Zusammenfassung
Klagt ein Aktionär wegen Verletzung seiner Mitgliedschaftsrechte aufgrund pflichtwidrigen Organhandelns, hat er die Klage "ohne unangemessene Verzögerung" zu erheben.
Hintergrund
Die Beklagte ist eine börsennotierte Aktiengesellschaft (AG). Der Kläger ist Aktionär der beklagten AG. Mit Beschluss der Hauptversammlung wurde der Vorstand der AG dazu ermächtigt, Wandelschuldverschreibungen mit Zustimmung des Aufsichtsrats auszugeben. Der Beschluss sah vor, dass der Wandlungspreis zugunsten der neuen Anleger zu reduzieren ist, wenn die AG, unter Einräumung eines ausschließlichen Bezugsrechts an ihre Aktionäre, das Grundkapital erhöht (sog. Verwässerungsschutz). Im Dezember 2013 erfolgte die vollständige Platzierung der Wandelschuldverschreibungen und die Anleihebedingungen wurden auf der Homepage veröffentlicht. Diese Bedingungen sahen vor, dass der Verwässerungsschutz auch dann greife, wenn eine Kapitalerhöhung ohne Bezugsrecht für die Aktionäre erfolge.
Im Oktober 2014 nahm die Beklagte eine Kapitalerhöhung durch Ausgabe neuer Aktien unter Ausschluss des Bezugsrechts der Aktionäre vor. Die Beklagte informierte die Aktionäre darüber und veröffentlichte im November 2014, dass sich der Wandlungspreis aufgrund der Ausgabe neuer Aktien reduziert habe. Daraufhin erhob der Kläger Ende März 2015 Klage und beantragte, es zu unterlassen, neue Aktien zu einem reduzierten Preis an die Anleihegläubiger zu begeben.

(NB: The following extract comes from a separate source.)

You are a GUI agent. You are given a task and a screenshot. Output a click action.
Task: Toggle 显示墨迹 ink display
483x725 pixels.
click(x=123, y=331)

BGH, Urteil v. 7.5.2019, II ZR 278/16
Der BGH wies die Klage – wie bereits die Vorinstanzen – ab. Denn der Unterlassungsanspruch sei nicht gegeben, weil der Kläger mit der Klageerhebung zu lange gewartet habe. Die Rücksichtnahmepflicht der Aktionäre gegenüber der Gesellschaft führe dazu, dass eine Verletzung von Mitgliedschaftsrechten ohne unangemessene Verzögerung geltend zu machen sei. Für die Beurteilung der Rechtzeitigkeit sei auf die Kenntnis des Aktionärs von dem pflichtwidrigen Verhalten abzustellen. Vorliegend wusste der Kläger bereits seit Dezember 2013, dass in den Anleihebedingungen ein weitreichenderer Verwässerungsschutz enthalten war als von der Hauptversammlung genehmigt worden war. Spätestens mit der Veröffentlichung des reduzierten Wandlungspreises im November 2014, wusste der Kläger, dass dieser Verwässerungsschutz auch tatsächlich umgesetzt und seine Aktionärsrechte dadurch verletzt werden. Damit hätte der Kläger spätestens im November 2014 Klage erheben müssen.

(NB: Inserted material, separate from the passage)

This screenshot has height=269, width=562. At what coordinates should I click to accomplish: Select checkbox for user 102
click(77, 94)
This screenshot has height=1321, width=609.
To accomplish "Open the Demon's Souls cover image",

Der BGH hatte bereits im letzten Jahr entschieden (BGH, 10.7.2018, II ZR 120/16), dass für Klagen auf Feststellung der Nichtigkeit von Aufsichtsrats- oder Vorstandsbeschlüssen eine Klageerhebung "ohne unangemessene Verzögerung" zu erfolgen hat. Diese Rechtsprechung hat der BGH nun auch auf Unterlassungsklagen ausgeweitet.
Aktiengesellschaften sollten daher darauf achten, dass Aufsichtsrats- oder Vorstandsbeschlüsse möglichst frühzeitig veröffentlicht werden. Wird dies versäumt, beginnt die Frist zur Klageerhebung für Aktionäre nicht und für die AG tritt keine Rechtssicherheit ein.

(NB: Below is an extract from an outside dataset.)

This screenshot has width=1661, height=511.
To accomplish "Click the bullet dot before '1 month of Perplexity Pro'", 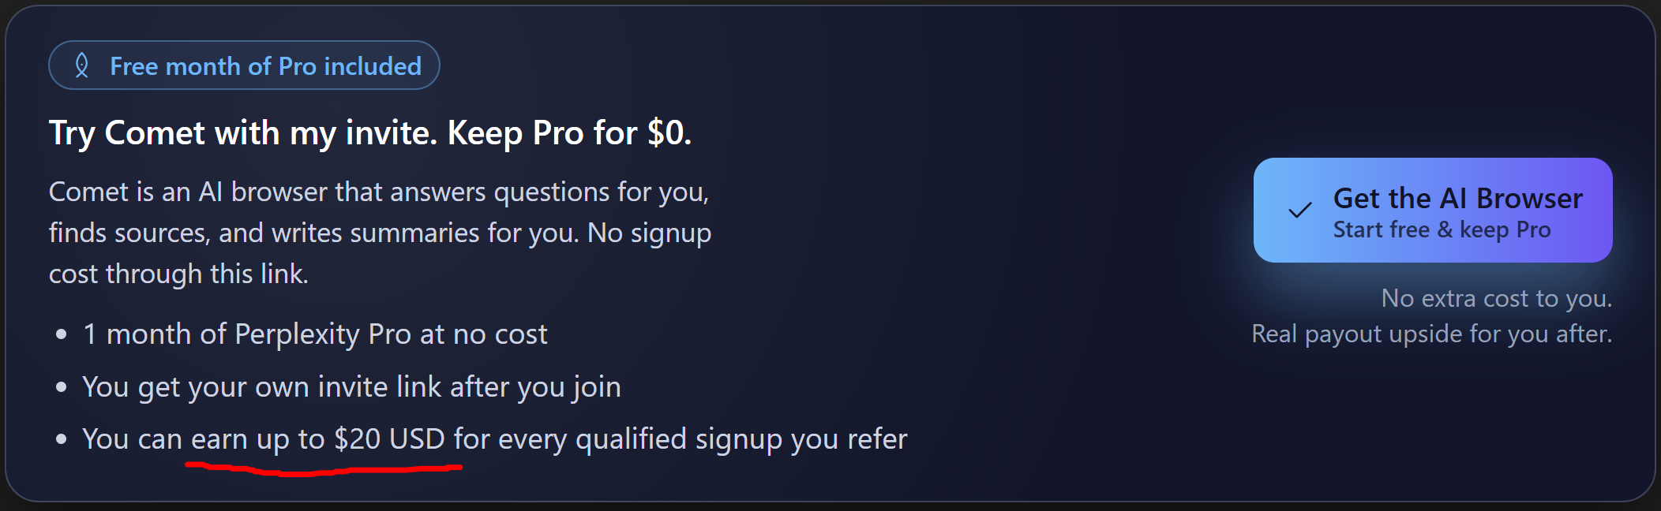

Für Aktionäre hingegen bedeutet die BGH-Rechtsprechung, dass sie Mitteilungen ihrer Aktiengesellschaft unverzüglich prüfen sollten und nach Kenntnis von einer Verletzung ihrer Mitgliedschaftsrechte wie Dividendenanspruch, Bezugsrechte, Mitwirkungsrechte, Recht auf Gleichbehandlung usw., schnell handeln müssen. Ansonsten verlieren Aktionäre insoweit ihre Rechte und können nur noch Schadensersatz verlangen. Dass ein Schaden häufig schwer berechenbar ist, zeigt das Urteil des BGHs ebenso. Denn dieser hat den gleichzeitig geltend gemachten Schadensersatzanspruch abgelehnt.